Task to carry out: Once "The width and" turns up in a line below, reproduce that line and those after it exactly, stopping after the line with "Task: Click the Add To Queue button"; leave pictures out.

(Stored dataset items)

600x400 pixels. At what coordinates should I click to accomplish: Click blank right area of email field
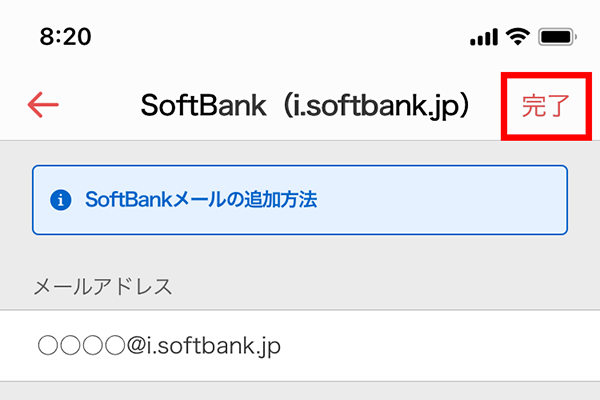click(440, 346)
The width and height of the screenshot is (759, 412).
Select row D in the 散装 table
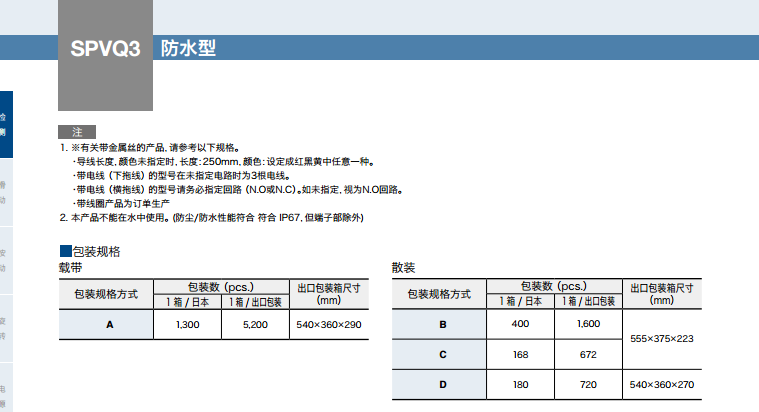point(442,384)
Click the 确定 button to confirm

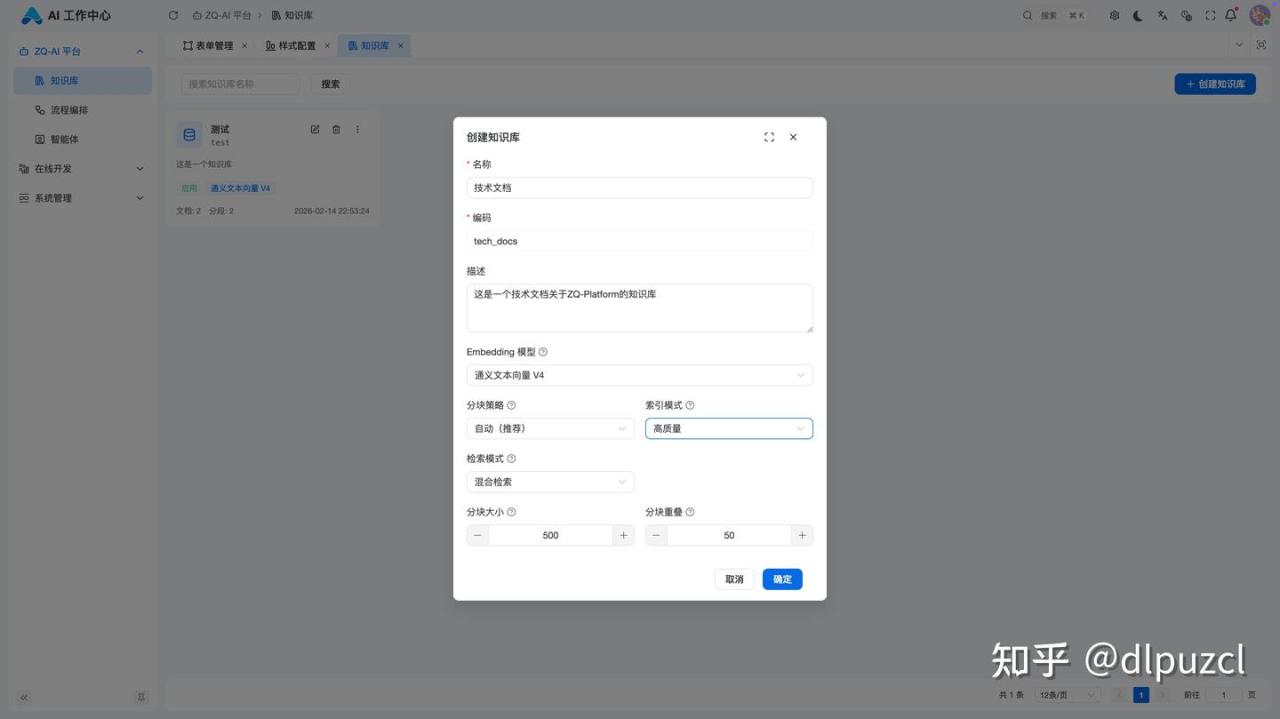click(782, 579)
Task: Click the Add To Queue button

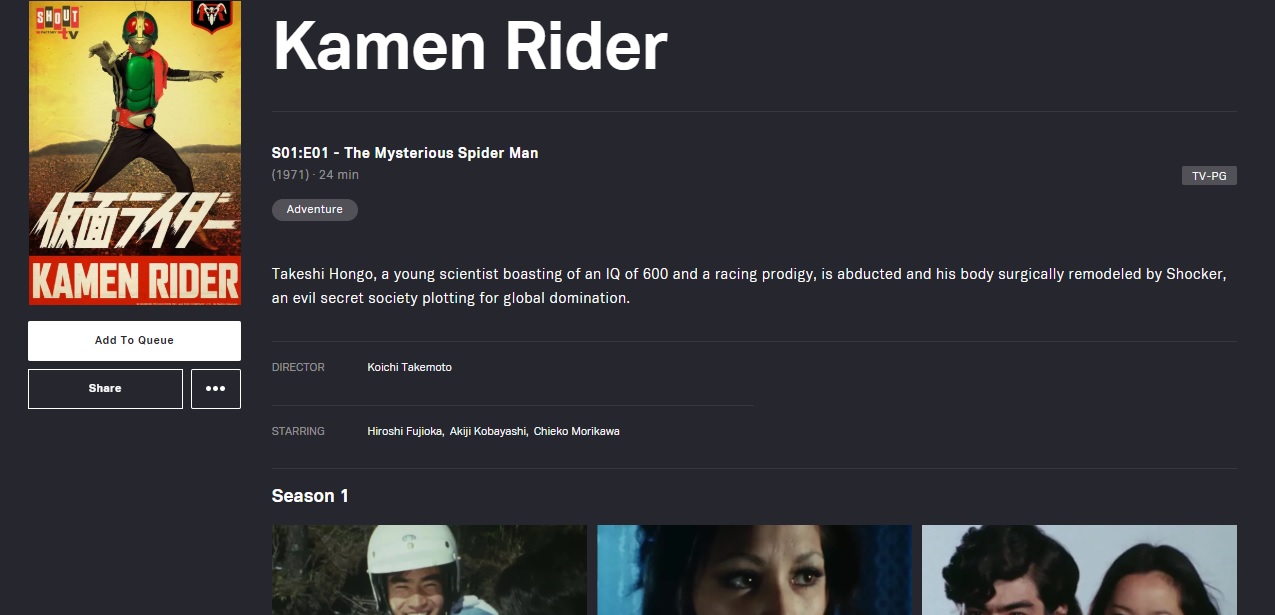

---

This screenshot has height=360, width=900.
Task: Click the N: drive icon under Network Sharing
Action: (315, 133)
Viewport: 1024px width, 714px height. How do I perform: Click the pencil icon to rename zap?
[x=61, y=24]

* * *

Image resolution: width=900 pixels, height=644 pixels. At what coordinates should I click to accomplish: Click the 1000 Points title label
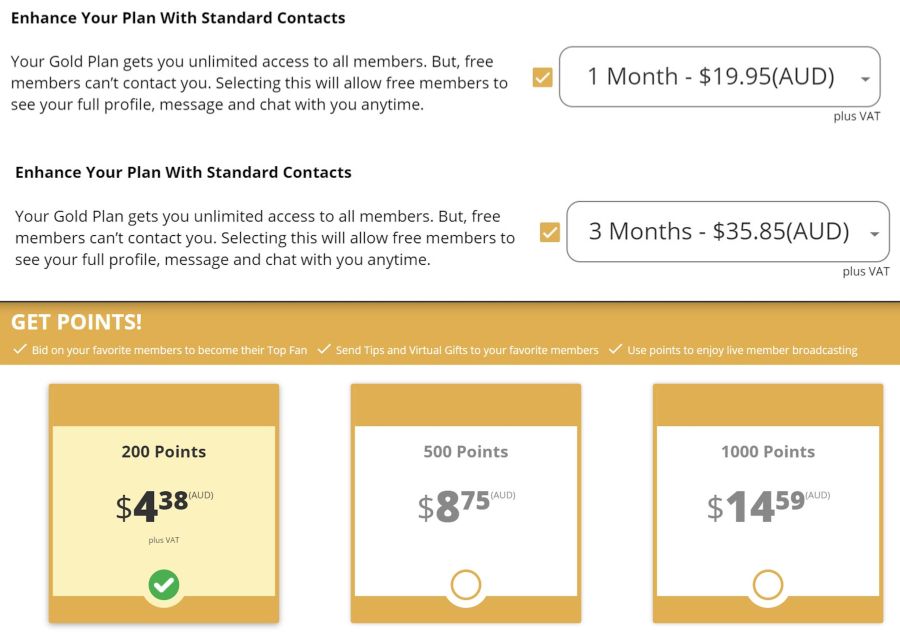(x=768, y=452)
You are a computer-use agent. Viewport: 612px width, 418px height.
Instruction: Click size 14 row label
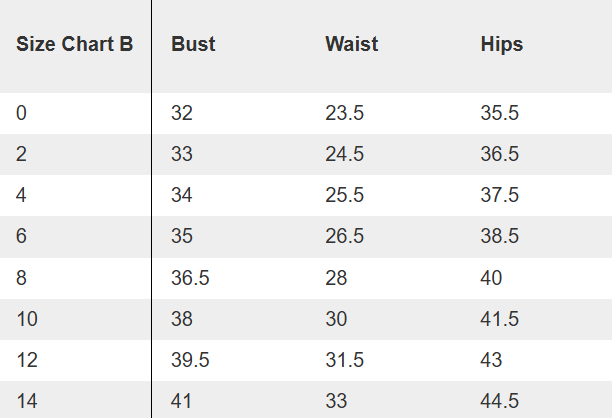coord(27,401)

Result of the task:
The width and height of the screenshot is (759, 412).
Select row D in the 散装 table
point(442,384)
Click the 确定 button to confirm

click(782, 579)
Task: Click the Add To Queue button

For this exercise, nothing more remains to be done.